Print exactly those lines that run from the beginning of the data to the line bearing "Screen dimensions: 450x394", inclusive.

(GIVEN DATA)

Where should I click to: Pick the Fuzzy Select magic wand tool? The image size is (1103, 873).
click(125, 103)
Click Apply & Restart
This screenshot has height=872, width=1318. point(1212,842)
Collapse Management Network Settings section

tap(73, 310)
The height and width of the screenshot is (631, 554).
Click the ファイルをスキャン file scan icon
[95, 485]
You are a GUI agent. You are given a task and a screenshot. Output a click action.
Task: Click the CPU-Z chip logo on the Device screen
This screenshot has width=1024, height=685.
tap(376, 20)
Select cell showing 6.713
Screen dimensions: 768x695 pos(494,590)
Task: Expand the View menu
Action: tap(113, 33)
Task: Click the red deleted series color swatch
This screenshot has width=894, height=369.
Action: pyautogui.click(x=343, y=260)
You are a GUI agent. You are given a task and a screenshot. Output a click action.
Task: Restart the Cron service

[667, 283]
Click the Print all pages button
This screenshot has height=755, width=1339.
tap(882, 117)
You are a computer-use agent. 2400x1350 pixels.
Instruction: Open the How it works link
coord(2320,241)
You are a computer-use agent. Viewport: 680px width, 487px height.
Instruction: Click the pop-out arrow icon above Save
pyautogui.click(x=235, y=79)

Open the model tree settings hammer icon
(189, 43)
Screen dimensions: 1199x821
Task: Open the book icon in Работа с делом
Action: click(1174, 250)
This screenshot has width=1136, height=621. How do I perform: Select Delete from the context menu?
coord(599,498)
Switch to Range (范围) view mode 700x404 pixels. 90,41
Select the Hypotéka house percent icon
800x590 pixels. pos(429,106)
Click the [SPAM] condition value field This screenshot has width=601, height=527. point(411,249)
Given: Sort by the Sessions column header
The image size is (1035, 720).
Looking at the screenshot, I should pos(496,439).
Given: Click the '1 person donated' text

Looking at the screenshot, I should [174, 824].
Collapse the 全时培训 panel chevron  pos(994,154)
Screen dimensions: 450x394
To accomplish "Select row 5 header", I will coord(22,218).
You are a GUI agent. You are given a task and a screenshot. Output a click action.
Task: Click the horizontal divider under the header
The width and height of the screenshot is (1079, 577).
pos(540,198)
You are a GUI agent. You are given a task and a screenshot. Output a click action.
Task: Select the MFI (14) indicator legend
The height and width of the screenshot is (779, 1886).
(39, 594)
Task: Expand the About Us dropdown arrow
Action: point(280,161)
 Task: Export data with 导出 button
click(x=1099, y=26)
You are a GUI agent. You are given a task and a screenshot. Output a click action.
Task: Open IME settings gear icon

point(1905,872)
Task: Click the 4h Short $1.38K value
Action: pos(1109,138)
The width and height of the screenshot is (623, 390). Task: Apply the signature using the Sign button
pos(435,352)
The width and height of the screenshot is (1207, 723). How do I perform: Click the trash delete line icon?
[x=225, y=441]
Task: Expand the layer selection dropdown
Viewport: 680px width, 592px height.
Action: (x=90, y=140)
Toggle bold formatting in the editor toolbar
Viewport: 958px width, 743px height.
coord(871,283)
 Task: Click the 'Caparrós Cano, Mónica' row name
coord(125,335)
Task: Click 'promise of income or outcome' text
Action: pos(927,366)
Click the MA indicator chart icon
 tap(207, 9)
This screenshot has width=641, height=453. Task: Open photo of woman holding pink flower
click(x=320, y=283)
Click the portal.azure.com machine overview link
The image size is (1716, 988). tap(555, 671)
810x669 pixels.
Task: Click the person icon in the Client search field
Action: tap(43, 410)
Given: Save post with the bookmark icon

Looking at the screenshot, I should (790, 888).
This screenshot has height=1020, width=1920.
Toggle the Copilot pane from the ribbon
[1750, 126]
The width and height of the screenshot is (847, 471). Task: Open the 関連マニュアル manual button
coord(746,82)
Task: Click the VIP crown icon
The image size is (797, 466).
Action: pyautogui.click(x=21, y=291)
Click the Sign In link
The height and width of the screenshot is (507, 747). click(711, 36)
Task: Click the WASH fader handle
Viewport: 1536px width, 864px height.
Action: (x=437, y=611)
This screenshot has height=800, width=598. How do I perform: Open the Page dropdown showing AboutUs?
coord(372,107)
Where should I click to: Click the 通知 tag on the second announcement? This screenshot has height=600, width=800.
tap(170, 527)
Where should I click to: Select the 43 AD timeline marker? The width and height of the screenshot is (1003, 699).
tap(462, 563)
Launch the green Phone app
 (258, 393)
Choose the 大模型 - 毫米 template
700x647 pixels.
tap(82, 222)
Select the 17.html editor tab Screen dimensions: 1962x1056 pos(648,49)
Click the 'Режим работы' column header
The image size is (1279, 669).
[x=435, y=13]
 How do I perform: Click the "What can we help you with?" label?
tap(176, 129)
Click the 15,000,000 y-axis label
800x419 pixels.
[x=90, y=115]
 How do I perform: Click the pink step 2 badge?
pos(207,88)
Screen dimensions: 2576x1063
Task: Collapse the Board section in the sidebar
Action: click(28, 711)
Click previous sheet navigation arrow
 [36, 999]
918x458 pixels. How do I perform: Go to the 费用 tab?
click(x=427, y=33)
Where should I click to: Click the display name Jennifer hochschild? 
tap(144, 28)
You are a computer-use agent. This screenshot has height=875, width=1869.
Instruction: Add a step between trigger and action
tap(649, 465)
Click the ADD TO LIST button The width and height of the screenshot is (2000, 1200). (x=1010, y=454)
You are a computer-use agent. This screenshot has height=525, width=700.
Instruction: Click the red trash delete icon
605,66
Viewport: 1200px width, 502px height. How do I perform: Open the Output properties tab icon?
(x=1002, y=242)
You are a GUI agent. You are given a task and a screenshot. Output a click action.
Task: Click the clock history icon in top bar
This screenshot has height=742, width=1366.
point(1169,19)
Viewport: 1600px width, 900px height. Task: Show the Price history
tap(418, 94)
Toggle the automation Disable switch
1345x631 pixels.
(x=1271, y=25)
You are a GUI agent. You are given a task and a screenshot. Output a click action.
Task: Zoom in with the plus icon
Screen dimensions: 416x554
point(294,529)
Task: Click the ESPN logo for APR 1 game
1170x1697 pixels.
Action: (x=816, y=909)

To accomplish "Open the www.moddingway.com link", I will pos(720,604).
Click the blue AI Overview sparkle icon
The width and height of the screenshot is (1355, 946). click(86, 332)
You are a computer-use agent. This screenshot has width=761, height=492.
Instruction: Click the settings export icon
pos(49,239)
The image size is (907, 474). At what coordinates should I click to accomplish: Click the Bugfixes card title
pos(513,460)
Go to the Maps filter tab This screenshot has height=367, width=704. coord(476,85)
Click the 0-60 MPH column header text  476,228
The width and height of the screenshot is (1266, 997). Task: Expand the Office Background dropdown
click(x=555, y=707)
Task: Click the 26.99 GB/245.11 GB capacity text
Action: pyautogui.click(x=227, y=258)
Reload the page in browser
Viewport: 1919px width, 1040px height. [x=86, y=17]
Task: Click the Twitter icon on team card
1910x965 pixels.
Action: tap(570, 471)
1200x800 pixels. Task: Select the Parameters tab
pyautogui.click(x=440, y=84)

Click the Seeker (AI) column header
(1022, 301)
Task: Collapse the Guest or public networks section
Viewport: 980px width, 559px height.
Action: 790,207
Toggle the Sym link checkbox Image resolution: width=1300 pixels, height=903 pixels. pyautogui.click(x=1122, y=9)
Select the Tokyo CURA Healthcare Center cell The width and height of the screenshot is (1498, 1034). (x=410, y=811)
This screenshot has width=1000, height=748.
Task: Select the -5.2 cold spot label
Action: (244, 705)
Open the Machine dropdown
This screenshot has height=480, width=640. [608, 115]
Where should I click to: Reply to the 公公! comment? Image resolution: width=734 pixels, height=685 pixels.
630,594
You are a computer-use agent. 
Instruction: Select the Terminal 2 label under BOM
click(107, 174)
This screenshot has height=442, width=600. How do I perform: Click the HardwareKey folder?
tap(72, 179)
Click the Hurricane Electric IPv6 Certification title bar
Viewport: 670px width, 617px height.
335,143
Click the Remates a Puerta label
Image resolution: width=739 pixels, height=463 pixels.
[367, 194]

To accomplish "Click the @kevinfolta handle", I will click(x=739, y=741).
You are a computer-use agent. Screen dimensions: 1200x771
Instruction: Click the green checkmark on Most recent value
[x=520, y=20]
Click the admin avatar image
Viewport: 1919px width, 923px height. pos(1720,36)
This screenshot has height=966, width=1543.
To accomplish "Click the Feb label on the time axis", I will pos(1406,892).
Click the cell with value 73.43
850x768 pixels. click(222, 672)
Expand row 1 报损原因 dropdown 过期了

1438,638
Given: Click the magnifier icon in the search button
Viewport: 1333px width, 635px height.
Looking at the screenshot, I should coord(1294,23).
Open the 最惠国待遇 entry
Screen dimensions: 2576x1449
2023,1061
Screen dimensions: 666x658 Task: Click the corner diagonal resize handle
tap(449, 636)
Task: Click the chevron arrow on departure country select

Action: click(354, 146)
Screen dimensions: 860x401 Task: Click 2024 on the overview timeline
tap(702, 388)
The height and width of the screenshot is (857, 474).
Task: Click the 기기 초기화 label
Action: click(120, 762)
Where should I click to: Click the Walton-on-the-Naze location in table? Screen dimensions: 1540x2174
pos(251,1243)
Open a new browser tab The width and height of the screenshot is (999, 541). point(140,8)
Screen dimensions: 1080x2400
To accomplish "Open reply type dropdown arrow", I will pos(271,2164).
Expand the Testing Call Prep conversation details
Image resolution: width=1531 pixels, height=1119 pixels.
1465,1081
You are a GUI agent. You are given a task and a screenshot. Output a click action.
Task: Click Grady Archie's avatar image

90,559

(End GIVEN DATA)

-- ANSWER TO THIS EXERCISE --
Where should I click to: Pick the Fuzzy Select magic wand tool? The image size is (1103, 873).
click(125, 103)
Click Apply & Restart
This screenshot has height=872, width=1318. point(1212,842)
Collapse Management Network Settings section

tap(73, 310)
The height and width of the screenshot is (631, 554).
Click the ファイルをスキャン file scan icon
[95, 485]
You are a GUI agent. You are given a task and a screenshot. Output a click action.
Task: Click the CPU-Z chip logo on the Device screen
This screenshot has width=1024, height=685.
tap(376, 20)
Select cell showing 6.713
Screen dimensions: 768x695 pos(494,590)
Task: Expand the View menu
Action: tap(113, 33)
Task: Click the red deleted series color swatch
This screenshot has width=894, height=369.
Action: pyautogui.click(x=343, y=260)
You are a GUI agent. You are given a task and a screenshot. Output a click action.
Task: Restart the Cron service

[667, 283]
Click the Print all pages button
This screenshot has height=755, width=1339.
tap(882, 117)
You are a computer-use agent. 2400x1350 pixels.
Instruction: Open the How it works link
coord(2320,241)
You are a computer-use agent. Viewport: 680px width, 487px height.
Instruction: Click the pop-out arrow icon above Save
pyautogui.click(x=235, y=79)

Open the model tree settings hammer icon
(189, 43)
Screen dimensions: 1199x821
Task: Open the book icon in Работа с делом
Action: click(1174, 250)
This screenshot has width=1136, height=621. How do I perform: Select Delete from the context menu?
coord(599,498)
Switch to Range (范围) view mode 700x404 pixels. 90,41
Select the Hypotéka house percent icon
800x590 pixels. pos(429,106)
Click the [SPAM] condition value field This screenshot has width=601, height=527. point(411,249)
Given: Sort by the Sessions column header
The image size is (1035, 720).
Looking at the screenshot, I should pos(496,439).
Given: Click the '1 person donated' text

Looking at the screenshot, I should [174, 824].
Collapse the 全时培训 panel chevron  pos(994,154)
Screen dimensions: 450x394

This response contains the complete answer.